#### TÂCHE:
Reproduisez mot pour mot l'intégralité de l'extrait ci-dessous sur les travailleurs sociaux face aux projets de loi du ministère de l'Intérieur.

#### EXTRAIT:

————

Les orientations des projets de loi du ministère de l’Intérieur, si elles étaient confirmées, placeraient ainsi les travailleurs sociaux et les bénévoles des associations en contradiction avec l’éthique et les principes de déontologie liés à leur profession ou leur engagement citoyen. Car les associations et les mouvements de solidarité, comme les acteurs du travail social, se donnent pour objet d’accueillir et d’accompagner sans distinction toute personne confrontée à des difficultés sociales : pas de les surveiller !

Parce que nous craignons que ces principes fondamentaux soient remis en cause par ces réformes ; Parce que nous refusons de devenir des auxiliaires de police, chargés de surveiller des personnes fuyant la misère ou l’oppression ; Parce que nous ne voulons pas contribuer au fichage des personnes que nous accueillons en transmettant les données confidentielles sur les personnes accueillies à des fins autres que celles du suivi social ; Parce que nous voulons continuer à développer des actions citoyennes ou à exercer un travail social qui respecte la liberté et la dignité de toutes les personnes ; Parce que nous refusons d’assurer un contrôle des migrants au nom et pour le compte de l’Etat, nous demandons le respect clair des principes de déontologie qui relèvent du travail social à l’égard de tous les migrants, comme nous demandons la reconnaissance et le respect des actes d’entraide et de solidarité développés au sein de la société.

————

#### DONNÉES FOURNIES:
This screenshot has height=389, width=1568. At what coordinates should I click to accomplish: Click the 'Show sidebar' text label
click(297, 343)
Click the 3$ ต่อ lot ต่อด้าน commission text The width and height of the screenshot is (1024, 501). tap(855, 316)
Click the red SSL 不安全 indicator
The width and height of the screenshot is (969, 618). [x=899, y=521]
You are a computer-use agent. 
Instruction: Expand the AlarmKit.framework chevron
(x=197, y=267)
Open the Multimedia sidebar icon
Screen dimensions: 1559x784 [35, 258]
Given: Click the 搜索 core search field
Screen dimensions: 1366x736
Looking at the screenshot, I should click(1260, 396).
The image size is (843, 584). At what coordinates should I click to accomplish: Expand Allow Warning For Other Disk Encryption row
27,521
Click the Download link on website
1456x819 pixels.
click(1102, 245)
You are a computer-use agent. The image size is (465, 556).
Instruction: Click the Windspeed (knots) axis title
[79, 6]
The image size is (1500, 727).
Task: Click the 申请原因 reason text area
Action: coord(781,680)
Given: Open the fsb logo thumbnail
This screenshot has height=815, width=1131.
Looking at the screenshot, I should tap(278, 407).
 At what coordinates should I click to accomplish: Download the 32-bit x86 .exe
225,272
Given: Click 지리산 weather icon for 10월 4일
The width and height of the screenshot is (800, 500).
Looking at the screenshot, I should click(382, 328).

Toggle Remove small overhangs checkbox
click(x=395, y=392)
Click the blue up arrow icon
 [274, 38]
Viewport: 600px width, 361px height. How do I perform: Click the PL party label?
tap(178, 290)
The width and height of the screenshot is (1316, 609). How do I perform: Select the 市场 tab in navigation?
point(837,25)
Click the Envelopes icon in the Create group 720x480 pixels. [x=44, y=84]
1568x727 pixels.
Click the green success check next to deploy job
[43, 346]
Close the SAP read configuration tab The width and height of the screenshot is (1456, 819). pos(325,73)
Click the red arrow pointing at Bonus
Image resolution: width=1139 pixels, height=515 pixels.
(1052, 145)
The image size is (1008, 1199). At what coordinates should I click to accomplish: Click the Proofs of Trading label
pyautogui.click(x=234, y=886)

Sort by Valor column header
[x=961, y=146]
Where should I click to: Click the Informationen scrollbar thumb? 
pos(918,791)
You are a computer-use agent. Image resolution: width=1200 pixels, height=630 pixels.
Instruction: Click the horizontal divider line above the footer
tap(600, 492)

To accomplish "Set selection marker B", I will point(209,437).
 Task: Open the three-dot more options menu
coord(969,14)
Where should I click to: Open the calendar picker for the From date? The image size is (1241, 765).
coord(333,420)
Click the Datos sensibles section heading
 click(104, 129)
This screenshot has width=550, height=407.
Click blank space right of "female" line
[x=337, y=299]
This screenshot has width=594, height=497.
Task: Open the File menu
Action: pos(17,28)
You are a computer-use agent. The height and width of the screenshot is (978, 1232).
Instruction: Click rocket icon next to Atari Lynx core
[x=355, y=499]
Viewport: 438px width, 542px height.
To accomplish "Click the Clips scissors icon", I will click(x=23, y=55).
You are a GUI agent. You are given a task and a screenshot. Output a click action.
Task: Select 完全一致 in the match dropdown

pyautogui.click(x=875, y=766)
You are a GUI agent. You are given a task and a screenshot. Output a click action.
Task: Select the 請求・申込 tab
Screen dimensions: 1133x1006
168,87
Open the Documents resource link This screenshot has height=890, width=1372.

————

#### RÉPONSE:
Les orientations des projets de loi du ministère de l’Intérieur, si elles étaient confirmées, placeraient ainsi les travailleurs sociaux et les bénévoles des associations en contradiction avec l’éthique et les principes de déontologie liés à leur profession ou leur engagement citoyen. Car les associations et les mouvements de solidarité, comme les acteurs du travail social, se donnent pour objet d’accueillir et d’accompagner sans distinction toute personne confrontée à des difficultés sociales : pas de les surveiller !

Parce que nous craignons que ces principes fondamentaux soient remis en cause par ces réformes ; Parce que nous refusons de devenir des auxiliaires de police, chargés de surveiller des personnes fuyant la misère ou l’oppression ; Parce que nous ne voulons pas contribuer au fichage des personnes que nous accueillons en transmettant les données confidentielles sur les personnes accueillies à des fins autres que celles du suivi social ; Parce que nous voulons continuer à développer des actions citoyennes ou à exercer un travail social qui respecte la liberté et la dignité de toutes les personnes ; Parce que nous refusons d’assurer un contrôle des migrants au nom et pour le compte de l’Etat, nous demandons le respect clair des principes de déontologie qui relèvent du travail social à l’égard de tous les migrants, comme nous demandons la reconnaissance et le respect des actes d’entraide et de solidarité développés au sein de la société.